つまり、システム設定だけ確認していても再発はするので、Zoom アプリ内の出力先を含めて PC・スマホ別に手順を追っていきます。Teams や Google Meet で同じ事故を起こす人もよく見るので、そこも触れておきます。
なぜイヤホンなのにスピーカーから音が出る?よくある原因
まず、なぜこの問題が起きるのか。よくある引き金は次のあたりです。
① Zoomアプリ内の音声出力が「スピーカー」に固定されている(最多)
これが最も多い原因です。Zoom にはシステムの音声設定とは別に、アプリ独自の音声出力先を指定する機能があります。Windows や Mac のサウンド設定でイヤホンを選んでいても、Zoom 側が「スピーカー」になっていればそちらが優先されます。結局のところ、システム設定だけ見ても意味がないということなんです。
② Windowsの「アプリごとの音量設定」で出力先がズレている
Windows 10以降には、アプリごとに音声出力先を変える機能があります。過去にこの設定をいじった場合、Zoomだけスピーカー出力になっていることがあります。

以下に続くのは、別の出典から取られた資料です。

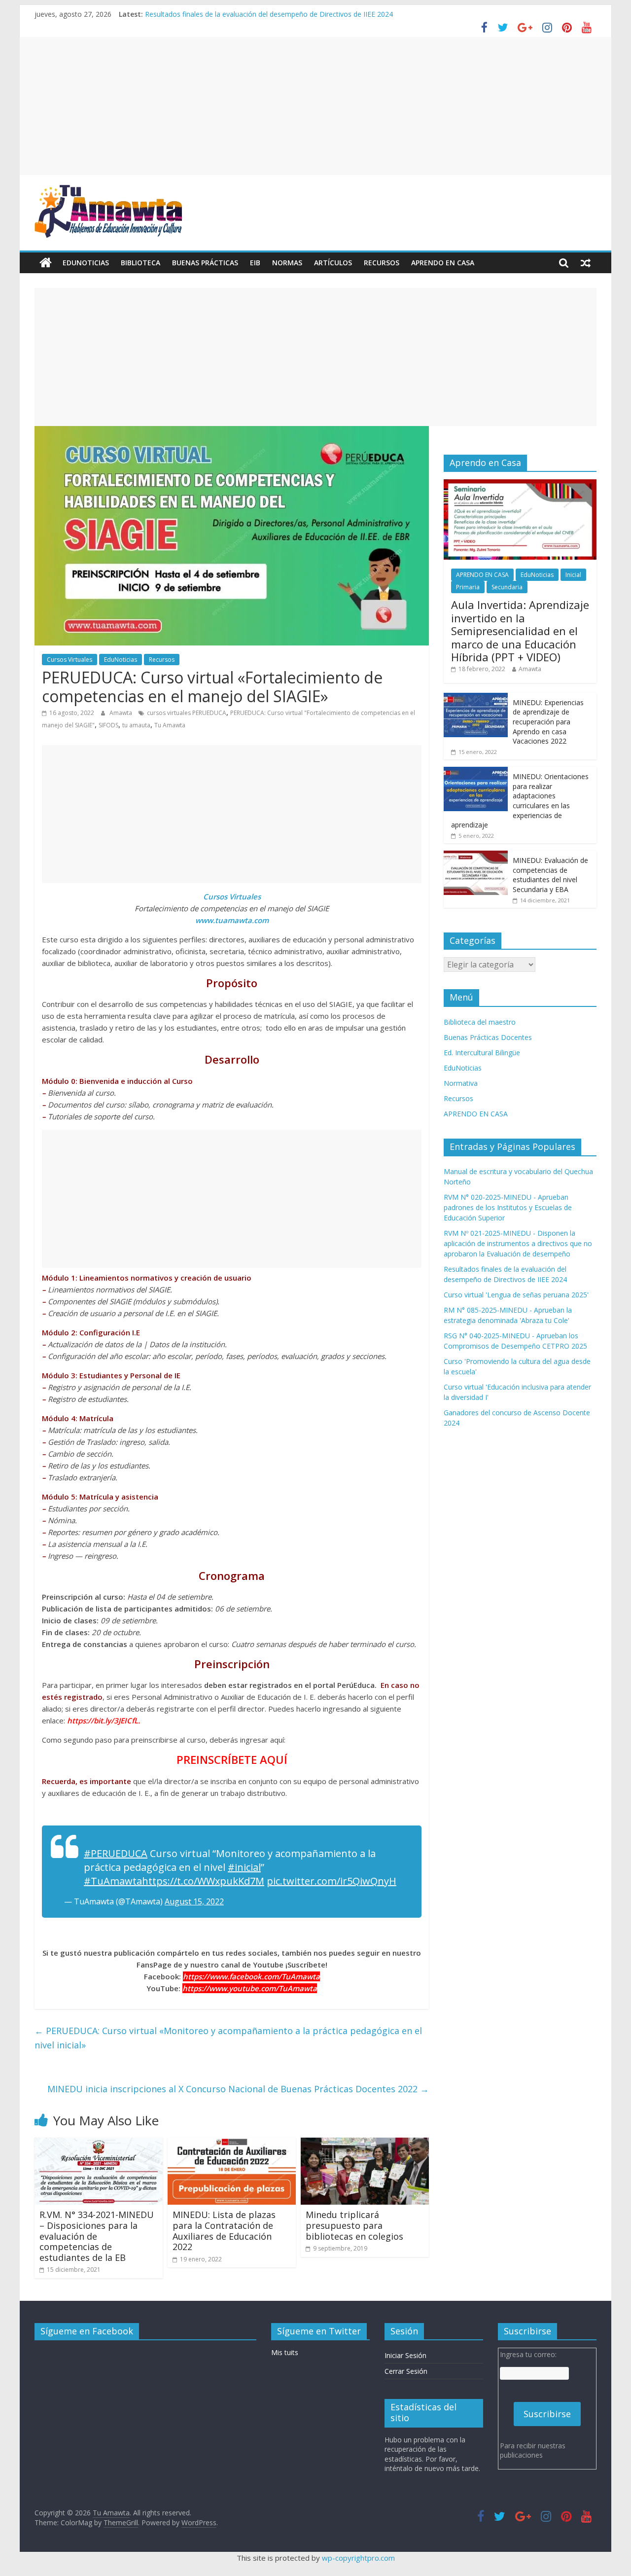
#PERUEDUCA (115, 1853)
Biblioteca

③ Bluetoothイヤホンの接続が切れている(スマホ)
ワイヤレスイヤホンの場合、接続が不安定だと自動的にスピーカーに切り替わることがあります。特に複数端末とペアリングしていると、別の端末に接続が持っていかれてスマホ側では切断されるパターンも多いです。
④ 有線イヤホンのジャックがしっかり挿さっていない
意外と見落としがちですが、イヤホンジャックが中途半端だと、パソコンがイヤホンを認識できずスピーカー出力のままになります。USB-C変換アダプター経由の場合は接触不良にも注意しましょう。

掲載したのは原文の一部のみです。